* What you have to do *
Quote the entries below from the line with "This screenshot has width=980, height=478." through the line with "You are a computer-use agent. Viewport: 747px", both ends included, and only those lines.

[Saved data entries]
== Segment start ==
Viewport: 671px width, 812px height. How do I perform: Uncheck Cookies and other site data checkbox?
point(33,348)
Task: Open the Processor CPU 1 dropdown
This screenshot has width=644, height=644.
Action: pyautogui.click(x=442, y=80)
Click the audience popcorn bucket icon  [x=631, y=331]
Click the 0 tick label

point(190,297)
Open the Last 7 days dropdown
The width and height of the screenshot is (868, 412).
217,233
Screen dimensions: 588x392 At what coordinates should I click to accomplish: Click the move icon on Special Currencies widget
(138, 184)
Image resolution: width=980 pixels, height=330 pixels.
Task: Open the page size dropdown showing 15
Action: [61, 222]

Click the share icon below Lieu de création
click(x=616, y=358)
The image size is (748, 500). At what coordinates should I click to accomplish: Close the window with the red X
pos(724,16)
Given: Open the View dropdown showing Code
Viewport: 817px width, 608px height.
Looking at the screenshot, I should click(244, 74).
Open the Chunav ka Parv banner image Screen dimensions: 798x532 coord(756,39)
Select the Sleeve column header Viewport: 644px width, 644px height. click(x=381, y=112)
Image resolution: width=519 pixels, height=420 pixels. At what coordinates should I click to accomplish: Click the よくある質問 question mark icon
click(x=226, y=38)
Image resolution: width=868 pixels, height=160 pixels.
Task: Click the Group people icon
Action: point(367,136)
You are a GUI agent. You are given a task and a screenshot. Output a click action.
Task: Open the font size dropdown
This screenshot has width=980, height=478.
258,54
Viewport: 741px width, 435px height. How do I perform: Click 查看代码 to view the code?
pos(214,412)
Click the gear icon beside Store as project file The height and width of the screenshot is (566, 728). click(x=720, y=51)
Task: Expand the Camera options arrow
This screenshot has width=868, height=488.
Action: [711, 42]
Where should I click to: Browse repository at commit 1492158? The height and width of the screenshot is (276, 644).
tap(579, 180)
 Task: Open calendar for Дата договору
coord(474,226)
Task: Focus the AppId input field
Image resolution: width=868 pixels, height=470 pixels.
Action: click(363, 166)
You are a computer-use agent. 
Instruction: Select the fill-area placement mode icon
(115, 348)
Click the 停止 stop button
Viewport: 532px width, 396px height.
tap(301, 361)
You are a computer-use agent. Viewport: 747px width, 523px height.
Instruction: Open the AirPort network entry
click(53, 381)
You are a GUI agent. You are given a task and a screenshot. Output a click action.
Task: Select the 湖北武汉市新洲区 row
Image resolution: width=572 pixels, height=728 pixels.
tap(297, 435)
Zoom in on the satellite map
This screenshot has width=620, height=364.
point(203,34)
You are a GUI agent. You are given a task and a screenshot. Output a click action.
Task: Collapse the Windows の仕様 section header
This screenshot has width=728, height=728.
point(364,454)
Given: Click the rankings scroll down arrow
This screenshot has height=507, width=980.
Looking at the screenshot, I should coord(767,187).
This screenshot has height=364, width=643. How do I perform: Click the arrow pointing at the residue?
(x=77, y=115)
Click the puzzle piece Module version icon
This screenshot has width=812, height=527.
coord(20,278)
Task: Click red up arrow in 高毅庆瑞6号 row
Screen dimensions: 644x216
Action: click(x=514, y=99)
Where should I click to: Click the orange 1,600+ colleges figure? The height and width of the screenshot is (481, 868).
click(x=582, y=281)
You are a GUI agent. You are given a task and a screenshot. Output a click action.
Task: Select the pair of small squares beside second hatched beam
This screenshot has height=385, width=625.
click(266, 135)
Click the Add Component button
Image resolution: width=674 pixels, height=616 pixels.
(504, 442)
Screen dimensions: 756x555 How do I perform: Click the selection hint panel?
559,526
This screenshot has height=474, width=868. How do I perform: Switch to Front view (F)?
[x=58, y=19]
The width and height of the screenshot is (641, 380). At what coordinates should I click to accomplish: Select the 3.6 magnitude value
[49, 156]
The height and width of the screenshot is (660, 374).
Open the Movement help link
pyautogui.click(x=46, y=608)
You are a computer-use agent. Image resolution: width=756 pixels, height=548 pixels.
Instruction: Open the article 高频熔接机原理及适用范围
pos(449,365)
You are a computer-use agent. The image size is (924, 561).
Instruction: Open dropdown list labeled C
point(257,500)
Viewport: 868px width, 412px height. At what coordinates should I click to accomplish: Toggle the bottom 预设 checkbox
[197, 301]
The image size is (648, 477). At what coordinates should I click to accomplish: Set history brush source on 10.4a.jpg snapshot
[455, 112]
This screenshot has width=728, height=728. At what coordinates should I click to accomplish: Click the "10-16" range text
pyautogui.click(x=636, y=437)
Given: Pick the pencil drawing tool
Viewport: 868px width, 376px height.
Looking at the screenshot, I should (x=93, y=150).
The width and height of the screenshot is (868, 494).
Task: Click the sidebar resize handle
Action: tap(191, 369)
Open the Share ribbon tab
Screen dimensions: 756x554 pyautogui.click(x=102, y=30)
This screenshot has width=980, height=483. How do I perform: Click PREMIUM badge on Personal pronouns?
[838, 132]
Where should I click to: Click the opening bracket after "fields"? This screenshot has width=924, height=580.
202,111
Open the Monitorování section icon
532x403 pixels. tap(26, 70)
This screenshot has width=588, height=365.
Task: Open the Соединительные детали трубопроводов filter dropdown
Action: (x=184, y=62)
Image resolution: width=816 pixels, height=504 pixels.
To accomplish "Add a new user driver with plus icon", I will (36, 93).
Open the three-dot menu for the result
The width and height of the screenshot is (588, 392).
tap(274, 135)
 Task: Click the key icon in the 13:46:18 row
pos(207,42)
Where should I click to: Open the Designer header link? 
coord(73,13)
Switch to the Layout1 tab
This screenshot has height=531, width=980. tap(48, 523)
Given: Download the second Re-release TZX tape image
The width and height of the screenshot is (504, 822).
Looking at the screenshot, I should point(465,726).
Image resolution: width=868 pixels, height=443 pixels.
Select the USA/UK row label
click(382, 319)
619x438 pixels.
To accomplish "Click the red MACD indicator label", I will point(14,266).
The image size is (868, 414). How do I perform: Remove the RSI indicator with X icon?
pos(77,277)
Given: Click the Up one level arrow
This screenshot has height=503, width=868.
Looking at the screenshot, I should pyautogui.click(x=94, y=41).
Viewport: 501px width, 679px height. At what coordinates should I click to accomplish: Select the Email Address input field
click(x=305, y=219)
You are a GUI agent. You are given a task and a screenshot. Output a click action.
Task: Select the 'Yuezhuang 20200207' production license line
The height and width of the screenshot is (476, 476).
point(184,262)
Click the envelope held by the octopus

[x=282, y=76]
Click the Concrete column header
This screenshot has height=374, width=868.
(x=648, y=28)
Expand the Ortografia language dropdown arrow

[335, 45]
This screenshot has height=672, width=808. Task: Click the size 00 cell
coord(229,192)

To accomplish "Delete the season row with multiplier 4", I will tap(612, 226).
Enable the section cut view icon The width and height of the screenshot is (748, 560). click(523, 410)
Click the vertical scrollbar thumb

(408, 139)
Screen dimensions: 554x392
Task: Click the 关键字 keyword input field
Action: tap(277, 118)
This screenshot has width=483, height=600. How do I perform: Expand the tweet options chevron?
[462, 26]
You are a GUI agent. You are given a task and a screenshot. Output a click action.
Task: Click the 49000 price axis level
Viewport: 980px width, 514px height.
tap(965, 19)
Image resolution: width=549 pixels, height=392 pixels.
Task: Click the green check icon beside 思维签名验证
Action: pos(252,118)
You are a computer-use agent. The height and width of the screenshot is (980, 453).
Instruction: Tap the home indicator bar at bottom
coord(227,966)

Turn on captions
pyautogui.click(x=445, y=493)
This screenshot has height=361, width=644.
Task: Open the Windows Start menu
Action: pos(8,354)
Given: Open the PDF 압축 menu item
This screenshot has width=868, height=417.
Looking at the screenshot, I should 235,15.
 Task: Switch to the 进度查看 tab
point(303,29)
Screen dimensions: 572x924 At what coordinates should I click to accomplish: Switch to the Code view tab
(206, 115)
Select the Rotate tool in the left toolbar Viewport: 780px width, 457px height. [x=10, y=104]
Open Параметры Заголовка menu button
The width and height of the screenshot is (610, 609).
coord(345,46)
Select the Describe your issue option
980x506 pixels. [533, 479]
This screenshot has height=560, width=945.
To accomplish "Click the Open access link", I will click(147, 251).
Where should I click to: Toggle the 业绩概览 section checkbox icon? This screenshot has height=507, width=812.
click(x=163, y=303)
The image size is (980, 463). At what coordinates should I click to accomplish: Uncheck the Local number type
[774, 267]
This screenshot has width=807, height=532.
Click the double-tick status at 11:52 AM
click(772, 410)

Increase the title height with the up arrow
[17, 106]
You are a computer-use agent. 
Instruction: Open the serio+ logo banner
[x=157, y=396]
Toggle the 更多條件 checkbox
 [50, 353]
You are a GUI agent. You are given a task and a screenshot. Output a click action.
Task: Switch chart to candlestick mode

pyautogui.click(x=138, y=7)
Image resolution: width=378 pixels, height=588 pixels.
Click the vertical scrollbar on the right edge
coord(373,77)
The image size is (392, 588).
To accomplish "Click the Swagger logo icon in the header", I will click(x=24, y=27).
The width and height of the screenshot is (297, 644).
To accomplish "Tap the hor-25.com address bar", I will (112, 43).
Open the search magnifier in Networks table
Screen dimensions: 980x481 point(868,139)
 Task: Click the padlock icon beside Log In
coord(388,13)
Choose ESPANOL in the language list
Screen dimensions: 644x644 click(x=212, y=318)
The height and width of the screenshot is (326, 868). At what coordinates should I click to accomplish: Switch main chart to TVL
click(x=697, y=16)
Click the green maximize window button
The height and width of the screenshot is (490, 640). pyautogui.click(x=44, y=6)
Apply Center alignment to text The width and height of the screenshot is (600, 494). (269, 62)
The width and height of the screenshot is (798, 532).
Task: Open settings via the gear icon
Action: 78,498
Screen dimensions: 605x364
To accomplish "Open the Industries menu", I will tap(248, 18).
== Segment end ==
* Finished exercise *
This screenshot has width=980, height=478.
258,54
Viewport: 741px width, 435px height. How do I perform: Click 查看代码 to view the code?
pos(214,412)
Click the gear icon beside Store as project file The height and width of the screenshot is (566, 728). click(x=720, y=51)
Task: Expand the Camera options arrow
This screenshot has width=868, height=488.
Action: [711, 42]
Where should I click to: Browse repository at commit 1492158? The height and width of the screenshot is (276, 644).
tap(579, 180)
 Task: Open calendar for Дата договору
coord(474,226)
Task: Focus the AppId input field
Image resolution: width=868 pixels, height=470 pixels.
Action: click(363, 166)
You are a computer-use agent. 
Instruction: Select the fill-area placement mode icon
(115, 348)
Click the 停止 stop button
Viewport: 532px width, 396px height.
tap(301, 361)
You are a computer-use agent. Viewport: 747px width, 523px height.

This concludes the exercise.